Invece mi piacerebbe chiudere con una riflessione, magari inopportuna, ma senza polemica. Bellocchio ha avuto una parabola simile ad un altro grande vecchio del nostro cinema, Ermanno Olmi. Entrambi autori di importanti film degli anni 60 e 70, poi dati per finiti negli 80 e 90, sono risorti nell'annus mirabilis 2002 con i capolavori "L'ora di religione" e "Il mestiere delle armi", che hanno dato il via alle rispettive rinascite. Da quel momento, hanno entrambi realizzato anche alcune opere "strane", irregolari, che trattavano temi alti con modalità bizzarre. Film come "Il regista di matrimoni" e "Sangue del mio sangue" per il piacentino; "Centochiodi" e "Il villaggio di cartone" per il bergamasco.
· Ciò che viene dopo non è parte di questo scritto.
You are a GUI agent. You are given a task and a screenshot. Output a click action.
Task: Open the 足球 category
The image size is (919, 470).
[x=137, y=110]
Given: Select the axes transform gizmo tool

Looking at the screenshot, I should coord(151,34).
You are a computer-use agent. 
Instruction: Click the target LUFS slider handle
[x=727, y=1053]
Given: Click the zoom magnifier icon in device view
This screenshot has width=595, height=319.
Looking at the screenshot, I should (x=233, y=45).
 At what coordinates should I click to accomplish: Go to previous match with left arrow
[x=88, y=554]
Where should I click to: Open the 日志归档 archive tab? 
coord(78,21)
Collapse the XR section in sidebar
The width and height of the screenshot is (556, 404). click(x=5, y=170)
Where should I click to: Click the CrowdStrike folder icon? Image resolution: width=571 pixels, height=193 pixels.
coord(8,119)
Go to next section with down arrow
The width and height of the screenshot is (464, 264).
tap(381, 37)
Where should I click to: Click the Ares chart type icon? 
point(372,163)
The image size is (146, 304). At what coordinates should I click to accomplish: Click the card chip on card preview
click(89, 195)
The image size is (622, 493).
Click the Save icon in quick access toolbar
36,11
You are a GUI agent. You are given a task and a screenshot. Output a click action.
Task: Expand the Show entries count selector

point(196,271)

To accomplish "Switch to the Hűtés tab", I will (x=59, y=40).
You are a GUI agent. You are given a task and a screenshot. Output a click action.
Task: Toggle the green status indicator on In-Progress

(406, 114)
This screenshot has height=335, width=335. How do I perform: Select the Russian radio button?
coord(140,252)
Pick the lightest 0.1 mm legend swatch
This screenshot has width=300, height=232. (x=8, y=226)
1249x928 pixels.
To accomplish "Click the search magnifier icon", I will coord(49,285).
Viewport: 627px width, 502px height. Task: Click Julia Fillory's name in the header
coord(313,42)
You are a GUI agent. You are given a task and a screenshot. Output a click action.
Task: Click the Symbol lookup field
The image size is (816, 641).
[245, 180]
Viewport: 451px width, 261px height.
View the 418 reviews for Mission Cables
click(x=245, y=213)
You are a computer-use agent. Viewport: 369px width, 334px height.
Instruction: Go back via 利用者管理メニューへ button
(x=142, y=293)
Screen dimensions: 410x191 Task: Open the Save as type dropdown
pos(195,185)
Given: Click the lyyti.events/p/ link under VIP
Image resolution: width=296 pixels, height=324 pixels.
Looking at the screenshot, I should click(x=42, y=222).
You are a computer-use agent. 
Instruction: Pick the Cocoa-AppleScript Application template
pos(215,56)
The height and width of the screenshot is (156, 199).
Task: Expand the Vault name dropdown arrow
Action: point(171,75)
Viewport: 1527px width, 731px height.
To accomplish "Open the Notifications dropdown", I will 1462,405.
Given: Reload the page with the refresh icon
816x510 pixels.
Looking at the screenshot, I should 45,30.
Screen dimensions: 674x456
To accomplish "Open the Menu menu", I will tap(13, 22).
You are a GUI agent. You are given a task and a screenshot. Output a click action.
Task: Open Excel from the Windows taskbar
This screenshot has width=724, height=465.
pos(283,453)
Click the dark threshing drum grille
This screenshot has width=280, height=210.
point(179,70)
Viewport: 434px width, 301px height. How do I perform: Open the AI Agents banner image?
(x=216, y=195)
Generalmente, la critica ha assolto Bellocchio quando non ne ha addirittura esaltato l'estro visionario; ad Olmi invece non è stato perdonato l'aver voluto accettare la sfida dell'irrealismo (e giù pernacchie...). Ora, dato che è lampante che, se c'è qualcuno dei due che ha dimostrato di avere maggior adesione alla realtà sociale (e quindi maggior capacità di rifletterla e trasfigurarla con lo stile, senza però travisarla), questo è senz'altro Olmi (basterebbe citare "Il posto" del lontano 1961), come conferma l'assoluta mancanza di "polso della situazione" (=avere una vaga idea di cosa sia l'Italia del 2015) da parte di Bellocchio, palesata in quest'ultima fatica, e conoscendo la storia (anche politica, in varia misura) dei due autori, non è difficile vedere in questa disparità di trattamento un evidente pregiudizio ideologico. Sia chiaro: Bellocchio non è un radical-chic, almeno non nei suoi film. Il fatto è che anche la critica, talvolta, in buona fede, usa i famosi "due pesi per due misure".